Whether the model follows instructions reliably under long context;
Whether it ignores referenced materials in RAG scenarios;
Whether tool calls tend to produce incorrect parameters;
Whether Chinese, English, and multimodal inputs meet your business requirements;
Whether throughput and latency are acceptable under low-memory configurations.

Suitable Scenarios

This model is better suited for teams that are already preparing to use NVIDIA GPUs and vLLM for inference services. Typical scenarios include:

Local or private chatbot deployments;
RAG knowledge-base question answering;
Planning and tool calling in Agent systems;
Long-document reading and summarization;
Large model inference testing with lower GPU memory usage;
Deployment teams that want to compare BF16 and FP4 quantization results.

If you only want to casually run it on a regular consumer GPU, first confirm the GPU memory, vLLM version, and quantization support. A pre-quantized model can lower the deployment barrier, but it does not mean every piece of hardware can run a 262K context smoothly.

Usage Limits

The model card also notes common limitations: the base model’s training data comes from the internet and may contain harmful content and social biases. As a result, the model may amplify biases under certain prompts, generate inaccurate content, omit key information, or produce inappropriate text.

If it is used in production, it is recommended to add at least several layers of protection:

Run safety evaluations for your business scenarios;
Add result validation for RAG and tool calls;
Add human review for high-risk outputs;
Record the inference version, quantization configuration, and vLLM parameters;
Keep a rollback plan to other models or the BF16 version for important tasks.

Summary

The value of nvidia/Qwen3.6-35B-A3B-NVFP4 is that it turns Qwen3.6-35B-A3B into an NVIDIA quantized version that can be deployed directly with vLLM. NVFP4 reduces GPU memory and disk pressure, and the official benchmarks also show performance close to BF16 across several metrics.

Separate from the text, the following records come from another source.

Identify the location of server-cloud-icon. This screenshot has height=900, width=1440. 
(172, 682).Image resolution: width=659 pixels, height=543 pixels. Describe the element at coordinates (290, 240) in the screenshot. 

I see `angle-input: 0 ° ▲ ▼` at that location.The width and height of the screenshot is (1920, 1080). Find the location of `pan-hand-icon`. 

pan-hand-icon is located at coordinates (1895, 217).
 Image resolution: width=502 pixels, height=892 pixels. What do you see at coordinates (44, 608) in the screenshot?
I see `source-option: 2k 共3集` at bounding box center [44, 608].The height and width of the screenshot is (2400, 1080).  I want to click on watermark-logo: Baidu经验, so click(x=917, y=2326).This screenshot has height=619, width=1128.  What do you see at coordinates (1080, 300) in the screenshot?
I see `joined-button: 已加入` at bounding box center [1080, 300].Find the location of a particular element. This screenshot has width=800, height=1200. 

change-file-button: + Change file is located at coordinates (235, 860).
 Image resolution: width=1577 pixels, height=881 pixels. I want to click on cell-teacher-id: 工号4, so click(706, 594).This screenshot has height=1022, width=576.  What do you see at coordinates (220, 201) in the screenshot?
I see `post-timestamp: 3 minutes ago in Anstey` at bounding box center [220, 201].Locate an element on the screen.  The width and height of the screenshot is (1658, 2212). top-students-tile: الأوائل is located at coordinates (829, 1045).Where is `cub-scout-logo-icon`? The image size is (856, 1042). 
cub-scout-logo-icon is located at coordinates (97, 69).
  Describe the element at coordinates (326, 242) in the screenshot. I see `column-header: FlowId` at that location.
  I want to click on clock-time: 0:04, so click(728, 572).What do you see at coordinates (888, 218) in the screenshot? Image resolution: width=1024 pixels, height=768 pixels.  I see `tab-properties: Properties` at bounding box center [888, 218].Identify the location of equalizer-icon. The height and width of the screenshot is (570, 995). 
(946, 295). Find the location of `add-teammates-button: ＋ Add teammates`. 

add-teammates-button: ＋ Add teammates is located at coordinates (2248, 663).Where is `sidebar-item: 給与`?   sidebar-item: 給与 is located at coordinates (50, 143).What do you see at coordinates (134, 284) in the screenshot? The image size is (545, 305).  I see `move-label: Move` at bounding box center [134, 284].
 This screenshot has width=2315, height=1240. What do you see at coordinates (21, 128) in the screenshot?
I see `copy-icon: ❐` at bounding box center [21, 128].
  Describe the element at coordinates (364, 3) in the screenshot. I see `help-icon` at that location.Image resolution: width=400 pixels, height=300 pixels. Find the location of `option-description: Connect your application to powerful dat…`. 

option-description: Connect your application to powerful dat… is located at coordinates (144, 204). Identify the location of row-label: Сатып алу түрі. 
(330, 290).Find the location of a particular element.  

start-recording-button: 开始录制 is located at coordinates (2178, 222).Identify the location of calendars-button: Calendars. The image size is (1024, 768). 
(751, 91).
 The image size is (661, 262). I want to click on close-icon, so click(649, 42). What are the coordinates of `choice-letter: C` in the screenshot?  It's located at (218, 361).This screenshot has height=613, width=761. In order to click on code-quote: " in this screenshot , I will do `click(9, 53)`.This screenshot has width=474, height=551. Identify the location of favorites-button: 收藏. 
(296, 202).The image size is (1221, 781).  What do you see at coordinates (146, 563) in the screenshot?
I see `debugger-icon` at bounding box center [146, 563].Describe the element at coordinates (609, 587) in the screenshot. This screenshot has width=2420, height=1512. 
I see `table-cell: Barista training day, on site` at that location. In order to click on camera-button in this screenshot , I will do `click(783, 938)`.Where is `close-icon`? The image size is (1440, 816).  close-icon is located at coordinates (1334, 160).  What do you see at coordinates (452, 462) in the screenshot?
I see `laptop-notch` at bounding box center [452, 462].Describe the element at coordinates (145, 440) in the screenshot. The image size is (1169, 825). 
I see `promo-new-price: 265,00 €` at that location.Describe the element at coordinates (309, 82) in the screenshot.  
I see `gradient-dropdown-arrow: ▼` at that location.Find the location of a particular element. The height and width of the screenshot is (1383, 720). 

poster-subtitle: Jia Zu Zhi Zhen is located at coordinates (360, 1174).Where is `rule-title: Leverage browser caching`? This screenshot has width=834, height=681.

Still, it remains an inference model that requires engineering validation. Before real deployment, do not only look at benchmark scores. Test it against your own hardware, context length, RAG data, Agent toolchain, and safety requirements.

Reference links:

Validate More Than Throughput

Use a fixed evaluation set that includes your real prompts, long-context cases, tool calls, and retrieval data. Record VRAM use, first-token latency, steady-state throughput, and failure behavior separately; a model that looks fast in a short benchmark may not fit the context length or concurrency required by the actual service.